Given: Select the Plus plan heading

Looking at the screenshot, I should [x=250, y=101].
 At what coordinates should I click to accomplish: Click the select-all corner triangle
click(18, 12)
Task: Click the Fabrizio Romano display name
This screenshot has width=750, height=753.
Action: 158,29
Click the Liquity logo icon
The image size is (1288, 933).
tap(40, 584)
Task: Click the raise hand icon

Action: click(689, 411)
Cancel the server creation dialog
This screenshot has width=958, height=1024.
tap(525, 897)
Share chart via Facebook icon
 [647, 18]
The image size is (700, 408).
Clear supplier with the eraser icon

┄┄┄┄┄┄

Ambil semua baris dari materi di atas yang mengandung kata "This", dengan membedakan huruf besar dan kecil.

■ PENYELESAIAN SOAL:
This screenshot has width=750, height=753.
This screenshot has width=958, height=1024.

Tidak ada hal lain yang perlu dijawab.